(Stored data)
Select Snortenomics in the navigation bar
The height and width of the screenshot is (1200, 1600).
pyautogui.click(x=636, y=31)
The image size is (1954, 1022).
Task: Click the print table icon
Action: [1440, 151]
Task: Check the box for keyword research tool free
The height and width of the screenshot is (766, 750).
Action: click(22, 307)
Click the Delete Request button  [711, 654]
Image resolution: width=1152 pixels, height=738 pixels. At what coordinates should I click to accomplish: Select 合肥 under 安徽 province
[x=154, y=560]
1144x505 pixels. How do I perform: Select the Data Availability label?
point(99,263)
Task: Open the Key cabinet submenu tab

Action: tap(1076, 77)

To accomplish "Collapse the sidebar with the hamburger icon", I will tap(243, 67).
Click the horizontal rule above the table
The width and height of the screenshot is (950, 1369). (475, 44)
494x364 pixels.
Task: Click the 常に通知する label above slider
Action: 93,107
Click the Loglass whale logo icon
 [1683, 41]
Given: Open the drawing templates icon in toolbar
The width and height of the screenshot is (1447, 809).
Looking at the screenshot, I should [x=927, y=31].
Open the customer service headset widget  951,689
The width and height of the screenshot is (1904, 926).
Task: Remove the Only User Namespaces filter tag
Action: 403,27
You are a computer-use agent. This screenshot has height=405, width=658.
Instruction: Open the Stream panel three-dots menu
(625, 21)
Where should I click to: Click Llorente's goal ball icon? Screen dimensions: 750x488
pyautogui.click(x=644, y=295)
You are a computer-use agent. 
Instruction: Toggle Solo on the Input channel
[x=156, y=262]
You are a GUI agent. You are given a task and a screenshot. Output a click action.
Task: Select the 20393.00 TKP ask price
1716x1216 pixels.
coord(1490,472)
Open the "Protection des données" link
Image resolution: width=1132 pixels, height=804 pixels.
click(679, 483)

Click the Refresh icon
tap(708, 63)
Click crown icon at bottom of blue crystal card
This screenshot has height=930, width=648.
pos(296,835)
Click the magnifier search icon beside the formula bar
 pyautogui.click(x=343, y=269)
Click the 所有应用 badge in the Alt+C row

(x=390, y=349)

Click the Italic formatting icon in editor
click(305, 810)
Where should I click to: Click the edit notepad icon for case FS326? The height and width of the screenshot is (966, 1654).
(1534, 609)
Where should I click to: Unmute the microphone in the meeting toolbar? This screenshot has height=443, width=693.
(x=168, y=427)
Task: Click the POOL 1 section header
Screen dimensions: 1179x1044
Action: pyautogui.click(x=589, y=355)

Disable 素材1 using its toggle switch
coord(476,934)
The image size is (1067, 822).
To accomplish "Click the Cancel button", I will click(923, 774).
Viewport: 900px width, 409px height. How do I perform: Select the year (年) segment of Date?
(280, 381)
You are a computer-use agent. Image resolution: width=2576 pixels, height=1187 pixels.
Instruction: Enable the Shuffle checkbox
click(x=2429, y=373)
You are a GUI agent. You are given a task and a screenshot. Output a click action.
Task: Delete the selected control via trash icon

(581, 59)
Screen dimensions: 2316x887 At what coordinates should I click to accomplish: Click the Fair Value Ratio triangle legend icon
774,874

- [Work request]
Lines after the one containing "Click the Delete" are not wanted; repeat exactly each line above from the first up to and including it.

- [Answer space]
Select Snortenomics in the navigation bar
The height and width of the screenshot is (1200, 1600).
pyautogui.click(x=636, y=31)
The image size is (1954, 1022).
Task: Click the print table icon
Action: [1440, 151]
Task: Check the box for keyword research tool free
The height and width of the screenshot is (766, 750).
Action: click(22, 307)
Click the Delete Request button  [711, 654]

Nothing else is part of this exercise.